Furthermore, the imperiousness parents usually very strict Prego, which is rigorous and punitive, but to protect the temperament of the tensions (Winnicott, 1965).
In other cases, parents do not have to deal with only the symbolic loss of their child from within the family, but should also address the real loss of their parents who leave their lives.
And they are 'children without parents' and flooded by feelings of loneliness. All these processes are very painful and parents must adapt to new realities and find new ways to satisfy (Doxiadis-Tripp, 1987).

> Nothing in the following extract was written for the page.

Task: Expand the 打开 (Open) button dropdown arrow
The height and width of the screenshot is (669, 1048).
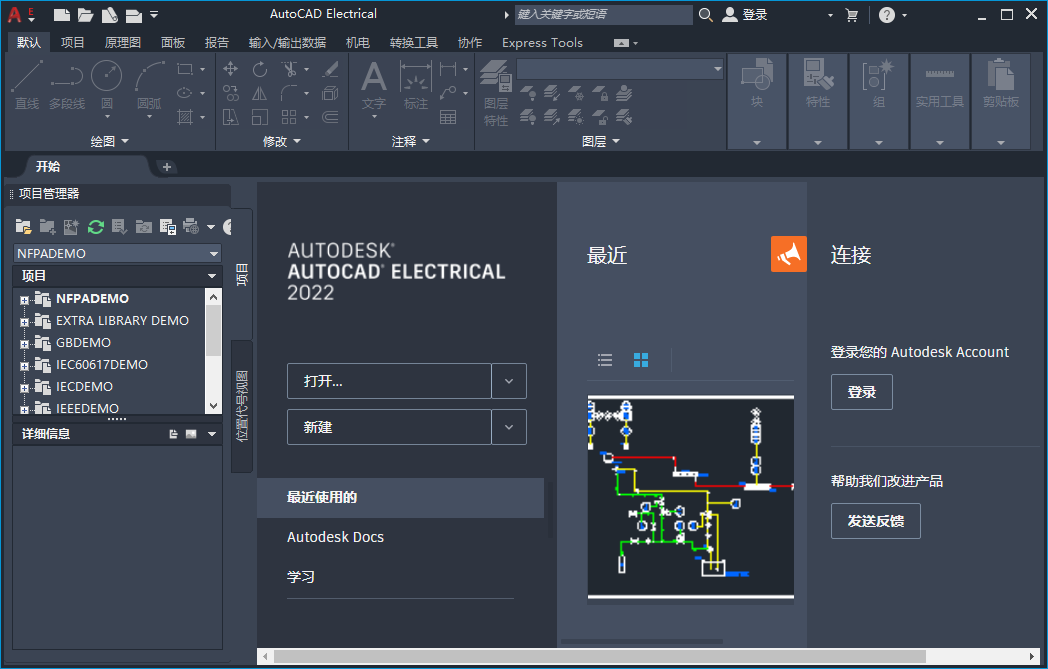Action: (x=509, y=381)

Finally, J. Anthony (1969) described the main routine adult reactions towards the phenomenon of adolescence. Parents who adopt these reactions usually feel apeilimenoi the teenager. The 'standard' in adolescence, according to Anthony are:
• The adolescent sexual irresistibility occupied by Germany and is dangerous, while necessary guidance and encouragement because they are still insufficient
• they are prey to the desires of the cut links with the family without the ability to enforce the emotions, unable to adapt to an adult environment, while the strange behavior makes a desperate appeal for help
• are ruthless exploiter and sadist for parents, while others are a pure and defenseless victim of exploitation
• is subject to envy and possess all the qualifications and skills gradually loses an adult. He is one who can satisfy the unfulfilled wishes of parents and must be protected and encouraged and
• is a family member who disrupts the delicate balance and should be expelled, but also a favorite subject that was lost and for which the family must penthisei.
It is easy to see the inconsistency of each of these stereotyped beliefs. The parents must therefore demonstrate a stable and flexible attitude to teenagers, without considering that they have failed as parents see their children transformed from the normal developmental crisis of adolescence (Manolopoulos, 1987).